Using Ionic With Capacitor in One Go
To understand why Capacitor was created, we have to go back in time.
It all started with a new technology called Ionic.
The mission was to bring the web to the mobile world by using HTML, CSS, JavaScript and that was a success!
However, it wasn't enough.
The next goal was to bridge both worlds together allowing a user to surf the Web then save the website to use it offline as a mobile application: the PWA.
That was great, however, one thing was missing.
Ionic developers are used to using native Cordova plugins to access the device's features.
This was generally not possible with Cordova in a PWA and a big hole was still there to fill.
Enter Capacitor!
Capacitor's goal is to bring all those plugins back to the web and create a technology breakthrough: Native Progressive Web Apps (NPWA).
In this tutorial, we will take a look at how we can use a Capacitor plugin in an Ionic application.
We start by creating an Ionic application:
ionic start ionic-capacitor-intro blank
Remember, we don't need Cordova because we will use Capacitor!
We install Capacitor:
npm install --save @capacitor/cli @capacitor/core
Now that we have everything installed, it's time to code.
Our objective is to simply call a confirm modal.
We start with the home.ts file:
import { Plugins } from '@capacitor/core';
const { Modals } = Plugins;
.
.
.
We use ES6 destructuring to acquire the Modals plugin from Capacitor and we use it to create a showConfirm method:
async showConfirm() {
await Plugins.Modals.confirm({
title: 'Capacitor integration test',
message: 'Is Capacitor working?'
});
}
The confirm method returns a Promise hence the async, await keywords.

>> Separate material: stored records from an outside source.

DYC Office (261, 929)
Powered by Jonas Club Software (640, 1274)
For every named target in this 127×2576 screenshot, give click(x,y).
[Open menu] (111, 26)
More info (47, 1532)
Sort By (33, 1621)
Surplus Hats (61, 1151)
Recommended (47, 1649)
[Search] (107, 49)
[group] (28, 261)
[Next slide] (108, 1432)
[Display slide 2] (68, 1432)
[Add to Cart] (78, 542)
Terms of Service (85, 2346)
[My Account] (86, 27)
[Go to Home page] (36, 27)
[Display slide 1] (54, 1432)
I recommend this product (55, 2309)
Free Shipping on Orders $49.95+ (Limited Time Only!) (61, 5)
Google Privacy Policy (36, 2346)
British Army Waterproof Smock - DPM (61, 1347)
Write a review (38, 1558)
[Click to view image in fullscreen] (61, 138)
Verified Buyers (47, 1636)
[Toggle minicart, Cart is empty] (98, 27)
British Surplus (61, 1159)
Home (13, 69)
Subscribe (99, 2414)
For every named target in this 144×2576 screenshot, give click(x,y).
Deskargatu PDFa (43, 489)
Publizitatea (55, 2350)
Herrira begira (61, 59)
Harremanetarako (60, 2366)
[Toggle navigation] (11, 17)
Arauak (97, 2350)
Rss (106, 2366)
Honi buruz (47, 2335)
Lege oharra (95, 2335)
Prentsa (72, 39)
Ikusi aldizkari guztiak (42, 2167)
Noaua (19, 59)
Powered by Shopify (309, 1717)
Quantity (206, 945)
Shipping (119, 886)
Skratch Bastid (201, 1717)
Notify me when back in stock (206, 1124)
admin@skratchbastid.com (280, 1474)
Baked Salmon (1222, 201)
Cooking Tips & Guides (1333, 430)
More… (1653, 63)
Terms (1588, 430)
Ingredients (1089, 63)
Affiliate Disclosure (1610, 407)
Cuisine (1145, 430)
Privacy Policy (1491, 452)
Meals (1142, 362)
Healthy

We can now add a button in the home.html file to call our method:
<ion-content padding>
<button (click)="showConfirm()" ion-button>
Show confirm
</button>
</ion-content>
And that's it, we have our Capacitor Modal working in our Ionic application!
Capacitor doesn't only bring NPWA to the table.
Before the arrival of Capacitor, in order to create an Electron application, we had to go through another lenghty Webpack configuration phase (#Parcel forever).
Now, we can just initialize the Capacitor configuration in the capacitor.config.json file:
Ask Capacitor to install Electron:
npx cap add electron
Copy the web content to the platform:
npx cap copy
And run the application on our desktop:
cd electron/
npm run electron:start
Hours of configuring Ionic + Webpack + Electron done in one minute, isn't that great?